Registration Date: 2024-09-29 06:14
Registrar Name: Dynadot Inc
Registrant String: REDACTED FOR PRIVACY + Super Privacy Service LTD c/o Dynadot + PO Box 701, San Mateo + California + 94401 + Redacted Country
Total Number of Domains In Block: 115
All 115 domain names in this block contain exactly 16 alpha-numeric characters. A few examples are 204545cf9c392a6d.com, e2ffaa45ccb56da4.com. A closer look shows that these are a random string of 8 hexadecimal numbers. Importantly, all 115 domain names were detected and placed on a spam block list within 24 hours of registration. I found separate bulk registration blocks with similar characteristics at 07:48, 08:29, 08:32, 08:37, 08:41, 09:59, and 12:25. All 218 registrations across these blocks were placed on a spam block list within 24 hours.
Conclusion
This initial study of bulk domain name registrations reveals a landscape where legitimate uses coexist with malicious practices.

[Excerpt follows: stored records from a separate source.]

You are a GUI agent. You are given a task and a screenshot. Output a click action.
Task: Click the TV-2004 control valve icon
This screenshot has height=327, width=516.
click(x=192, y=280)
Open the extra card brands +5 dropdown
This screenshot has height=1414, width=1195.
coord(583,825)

Our study provides a draft taxonomy of bulk registration types, allowing for future conversations about their implications for the domain name system and internet abuse.
1 - Diverse Uses for Bulk Registrations:
- Legitimate Purposes: Bulk registrations are often associated with brand protection, marketing initiatives, or domain speculation. These registrations follow identifiable patterns and are generally not linked to abuse block lists.
- Potentially Suspicious Uses: Some bulk registrations show characteristics indicative of cybersquatting or preparation for abusive campaigns. However, conclusive determination often requires more context and data.
2 - Abusive Registrations are Detectable:
- Domains generated using domain generation algorithms (DGA) or exhibiting random patterns are frequently linked to malicious activity. These are swiftly flagged by abuse block lists, highlighting the importance of timely detection and mitigation mechanisms.
3 - Further Research is Needed:
- Continued study of bulk registrations is vital to refining detection systems, balancing legitimate use cases with abuse mitigation, and exploring the potential role of standardized identity verification practices in reducing malicious activities.